A Brooklyn native of Barbadian descent, Brandon tells Inside Brooklyn Podcast that his father was his hero and role model. He watched his dad climb the corporate ladder at the investment bank Salomon Smith Barney. It taught Brandon that there are no limits to what he could achieve in life.
His dad’s Wall Street job also served as Brandon’s “entrée into the world of finance and entrepreneurship.”
Early in his life, Brandon developed an interest in real estate development. It’s rooted in his father’s purchase of a Nehemiah Home in Brooklyn. In the 1970s, the community-based Nehemiah Project built affordable houses in the blighted East New York and Brownsville neighborhoods.
Forbes magazine featured his family in an article about people buying houses in previously undesirable neighborhoods.
“Since then, I wanted to see what it would be like to build a community from the perspective of inclusion and not exclusion,” Brandon says.
At 18, he bought his first property in East New York. Early on, Brandon focused on making a profit, so he bought properties and flipped them.
Today, the founder and CEO of Light Rock Holdings develops property in Bedford – Stuyvesant, Crown Heights and more recently in Newark and East Orange, New Jersey.
Brandon’s keen awareness of the need for affordable housing informs his property development strategy.
It’s an understatement to say that it is nearly impossible to find affordable housing in New York City.

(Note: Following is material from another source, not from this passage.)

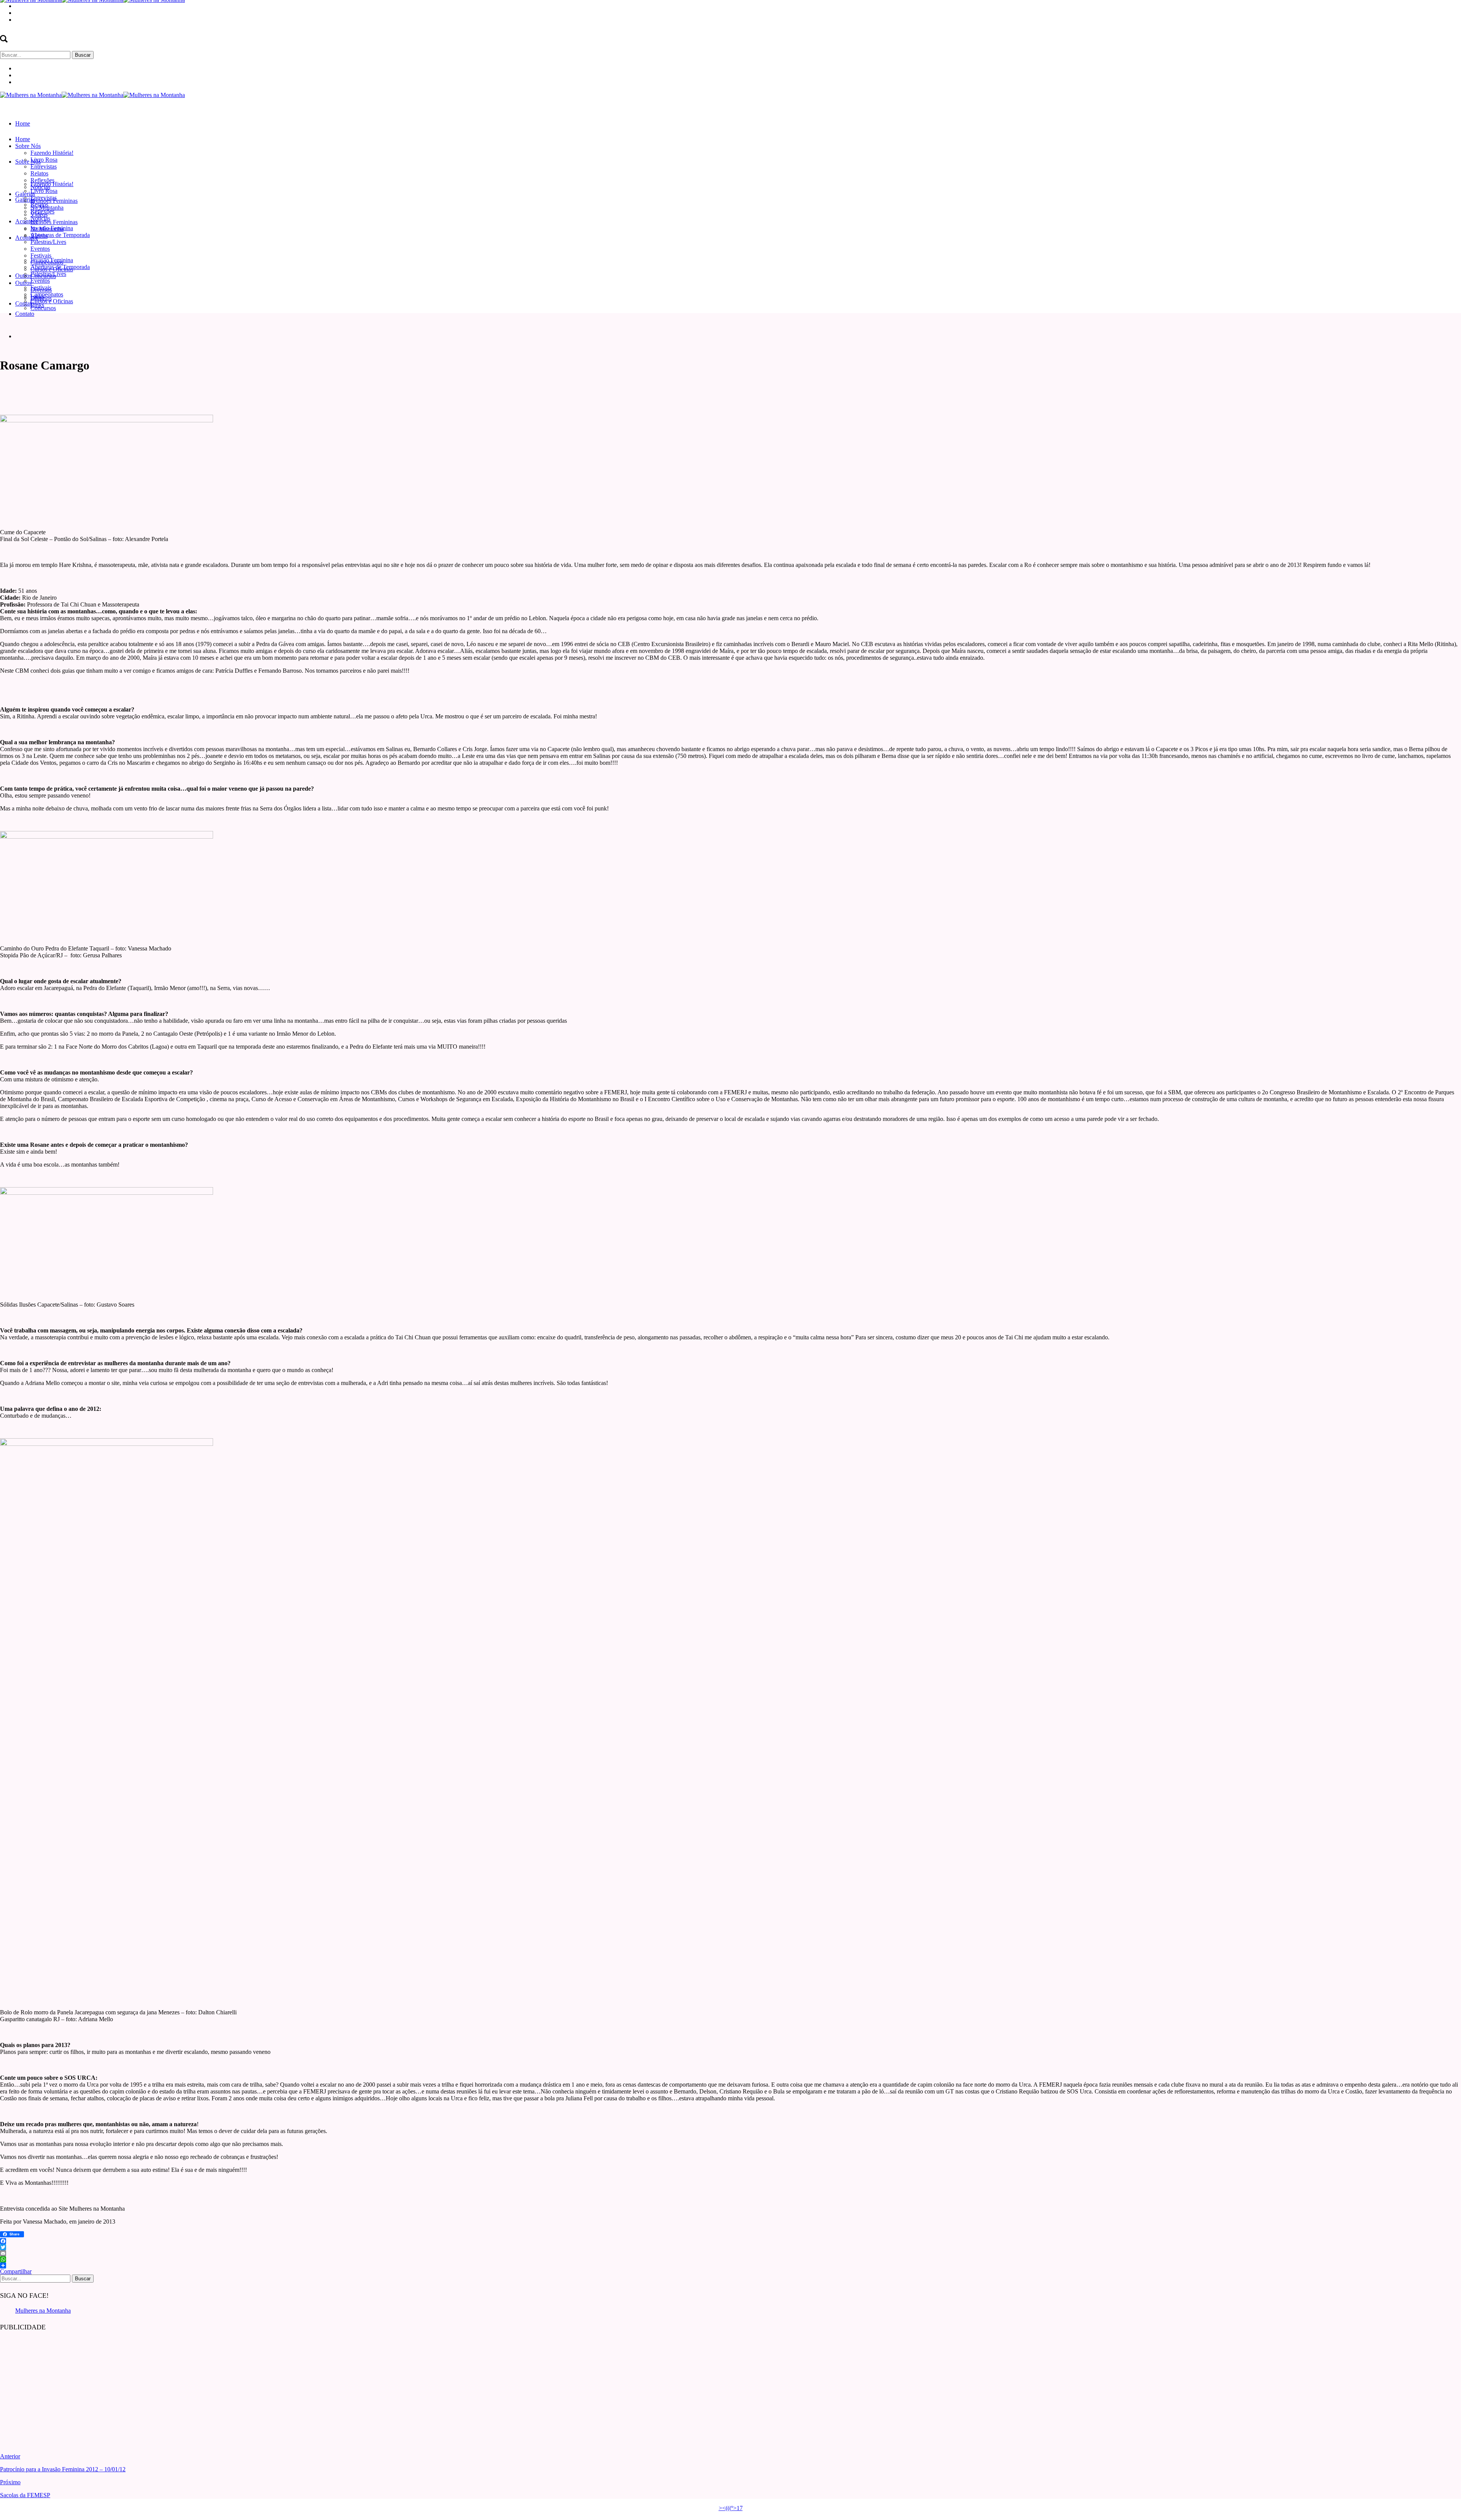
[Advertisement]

Some lucky New Yorkers win affordable-housing lotteries, in which tens of thousands of people compete for a handful of below-market priced housing.
Brandon says the lack of affordable housing is particularly dire for seniors on fixed incomes. There’s also a massive shortage of quality low- to moderate-income housing.
A part of his solution it to take an unusual approach to mixed income development. Instead of the typical 80/20 split, in which developers set aside 20 percent of units for low-income renters, Brandon envisions building communities closer to a 50/50 split.
Brandon muses about how to “create a reality where we could coexist” in terms of different socio-economic standings in the same community. It’s a reality that he wants a part in bringing to fruition.